Chinese artificial intelligence (AI) start-up DeepSeek has introduced a novel approach to improving the reasoning capabilities of large language models (LLMs), as the public awaits the release of the company’s next-generation model. In collaboration with researchers from Tsinghua University, DeepSeek developed a technique that combines methods referred to as generative reward modeling (GRM) and self-principled critique tuning. The dual approach aims to enable LLMs to deliver better and faster results to general queries. The resulting DeepSeek-GRM models outperformed existing methods, having “achieved competitive performance” with strong public reward models, the researchers wrote. Reward modeling is a process that guides an LLM towards human preferences.

DeepSeek intended to make the GRM models open source, according to the researchers, but they did not give a timeline. The academic paper, published on the online scientific paper repository arXiv, comes amid speculation about the start-up’s next move following the global attention garnered by the firm’s V3 foundation model and R1 reasoning model. Reuters reported last month that DeepSeek-R2, the successor to R1, could be released as soon as this month, as the company rushes to capitalize on its rising profile. The release of DeepSeek-R1 rocked the global tech community with its cost-efficient performance that rivaled leading models. DeepSeek has remained tight-lipped about the rumored R2 release. It has not commented on the matter through official public channels, but a customer service account denied the report in a group chat with business clients, Chinese media outlets reported last month.

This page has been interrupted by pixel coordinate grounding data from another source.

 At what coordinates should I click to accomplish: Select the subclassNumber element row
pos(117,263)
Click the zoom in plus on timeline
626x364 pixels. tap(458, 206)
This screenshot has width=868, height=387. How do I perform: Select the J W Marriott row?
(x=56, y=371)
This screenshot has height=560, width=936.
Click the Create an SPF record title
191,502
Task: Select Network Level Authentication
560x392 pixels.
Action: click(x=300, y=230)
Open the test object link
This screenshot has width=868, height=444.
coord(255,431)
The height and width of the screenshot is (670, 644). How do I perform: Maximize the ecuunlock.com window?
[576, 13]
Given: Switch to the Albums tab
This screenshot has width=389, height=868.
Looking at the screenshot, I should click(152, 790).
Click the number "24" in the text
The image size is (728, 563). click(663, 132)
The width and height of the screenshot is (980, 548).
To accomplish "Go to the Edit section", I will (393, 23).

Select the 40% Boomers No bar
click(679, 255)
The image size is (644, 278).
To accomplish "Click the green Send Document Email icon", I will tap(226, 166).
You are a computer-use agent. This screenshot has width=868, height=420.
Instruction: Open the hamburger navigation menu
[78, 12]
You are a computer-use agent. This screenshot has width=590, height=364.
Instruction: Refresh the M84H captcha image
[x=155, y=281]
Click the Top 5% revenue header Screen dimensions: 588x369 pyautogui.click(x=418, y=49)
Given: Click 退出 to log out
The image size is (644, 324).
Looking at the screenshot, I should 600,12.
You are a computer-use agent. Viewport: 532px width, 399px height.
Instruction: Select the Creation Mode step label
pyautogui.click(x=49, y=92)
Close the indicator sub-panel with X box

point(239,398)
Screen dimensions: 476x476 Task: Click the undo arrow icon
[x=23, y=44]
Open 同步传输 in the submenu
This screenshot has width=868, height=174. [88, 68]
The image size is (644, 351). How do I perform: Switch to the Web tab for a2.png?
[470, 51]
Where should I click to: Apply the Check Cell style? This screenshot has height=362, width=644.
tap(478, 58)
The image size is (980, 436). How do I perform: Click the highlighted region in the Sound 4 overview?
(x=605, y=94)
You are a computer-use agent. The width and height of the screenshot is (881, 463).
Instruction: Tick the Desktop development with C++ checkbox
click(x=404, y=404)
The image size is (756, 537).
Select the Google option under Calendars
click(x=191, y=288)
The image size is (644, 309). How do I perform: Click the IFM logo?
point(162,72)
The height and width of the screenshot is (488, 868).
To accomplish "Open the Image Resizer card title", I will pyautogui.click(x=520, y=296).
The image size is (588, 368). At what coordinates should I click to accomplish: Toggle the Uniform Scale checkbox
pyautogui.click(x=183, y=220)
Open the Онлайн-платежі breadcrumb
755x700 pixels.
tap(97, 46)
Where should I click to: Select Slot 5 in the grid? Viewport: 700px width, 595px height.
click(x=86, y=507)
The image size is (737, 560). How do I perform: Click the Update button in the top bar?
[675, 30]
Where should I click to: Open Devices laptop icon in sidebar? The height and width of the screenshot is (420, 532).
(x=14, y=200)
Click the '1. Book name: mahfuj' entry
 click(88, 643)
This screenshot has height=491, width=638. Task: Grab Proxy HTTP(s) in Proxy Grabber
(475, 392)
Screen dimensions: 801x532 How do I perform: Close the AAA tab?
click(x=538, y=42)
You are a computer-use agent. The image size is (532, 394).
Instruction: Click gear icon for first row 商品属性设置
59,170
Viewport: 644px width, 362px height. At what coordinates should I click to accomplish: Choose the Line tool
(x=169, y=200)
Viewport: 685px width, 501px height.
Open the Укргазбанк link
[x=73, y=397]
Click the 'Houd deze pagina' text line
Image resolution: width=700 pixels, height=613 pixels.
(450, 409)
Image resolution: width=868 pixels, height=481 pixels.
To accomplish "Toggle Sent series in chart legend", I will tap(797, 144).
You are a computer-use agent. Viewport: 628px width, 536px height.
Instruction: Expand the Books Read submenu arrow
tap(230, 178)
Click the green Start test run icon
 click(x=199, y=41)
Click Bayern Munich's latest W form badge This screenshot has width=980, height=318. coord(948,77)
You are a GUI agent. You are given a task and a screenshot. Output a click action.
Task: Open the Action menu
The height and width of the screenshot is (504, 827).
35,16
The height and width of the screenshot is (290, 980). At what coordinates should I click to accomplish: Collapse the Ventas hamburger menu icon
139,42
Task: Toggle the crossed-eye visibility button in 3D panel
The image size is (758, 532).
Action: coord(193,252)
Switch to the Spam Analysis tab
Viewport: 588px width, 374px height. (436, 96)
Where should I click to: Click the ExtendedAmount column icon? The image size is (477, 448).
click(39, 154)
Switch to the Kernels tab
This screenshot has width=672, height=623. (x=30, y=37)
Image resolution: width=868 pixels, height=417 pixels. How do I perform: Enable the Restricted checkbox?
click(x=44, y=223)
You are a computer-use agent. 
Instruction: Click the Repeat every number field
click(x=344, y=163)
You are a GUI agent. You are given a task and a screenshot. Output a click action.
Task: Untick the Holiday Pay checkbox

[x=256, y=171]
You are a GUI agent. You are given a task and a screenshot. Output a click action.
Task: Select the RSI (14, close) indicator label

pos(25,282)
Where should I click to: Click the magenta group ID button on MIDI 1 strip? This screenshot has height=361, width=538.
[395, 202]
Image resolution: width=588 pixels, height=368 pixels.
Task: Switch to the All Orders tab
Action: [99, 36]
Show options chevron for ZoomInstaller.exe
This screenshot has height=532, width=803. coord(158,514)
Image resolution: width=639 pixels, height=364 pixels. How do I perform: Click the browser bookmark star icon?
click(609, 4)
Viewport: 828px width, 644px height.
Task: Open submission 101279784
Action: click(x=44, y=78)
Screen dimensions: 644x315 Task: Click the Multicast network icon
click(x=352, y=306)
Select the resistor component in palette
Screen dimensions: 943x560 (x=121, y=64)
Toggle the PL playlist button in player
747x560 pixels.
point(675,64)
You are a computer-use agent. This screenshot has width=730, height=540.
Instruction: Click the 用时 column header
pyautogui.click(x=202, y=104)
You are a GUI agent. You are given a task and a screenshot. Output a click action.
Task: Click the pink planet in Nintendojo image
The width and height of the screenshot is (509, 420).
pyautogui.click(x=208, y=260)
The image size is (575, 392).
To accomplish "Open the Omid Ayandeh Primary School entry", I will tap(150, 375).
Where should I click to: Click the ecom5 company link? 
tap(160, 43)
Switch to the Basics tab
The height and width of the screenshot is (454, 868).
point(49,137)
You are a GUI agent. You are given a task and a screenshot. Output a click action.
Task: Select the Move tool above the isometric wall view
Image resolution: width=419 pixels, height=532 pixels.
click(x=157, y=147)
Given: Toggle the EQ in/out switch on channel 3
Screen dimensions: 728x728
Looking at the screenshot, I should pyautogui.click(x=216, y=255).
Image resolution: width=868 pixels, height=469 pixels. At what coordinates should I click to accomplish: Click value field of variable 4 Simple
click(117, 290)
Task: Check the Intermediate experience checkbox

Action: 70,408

While Hangzhou-based DeepSeek, founded in 2023 by entrepreneur Liang Wenfeng, has been in the global spotlight for the past couple of months, the company has largely avoided public communication, preferring to focus its energy on research and development (R&D). The company last month upgraded its V3 model, named DeepSeek-V3-0324, which it said offered “enhanced reasoning capabilities, optimized front-end web development and upgraded Chinese writing proficiency”. In February, it also open-sourced five of its code repositories, allowing developers to review and contribute to its software development. The start-up promised to make “sincere progress with full transparency”. That same month, Liang published a technical study on “native sparse attention”, a method of improving the efficiency of LLMs in processing large amounts of data. Liang, 40, is also the founder of DeepSeek’s parent company High-Flyer Quant, the hedge fund whose deep pockets have funded the start-up’s technical advances, the South China Morning Post reports.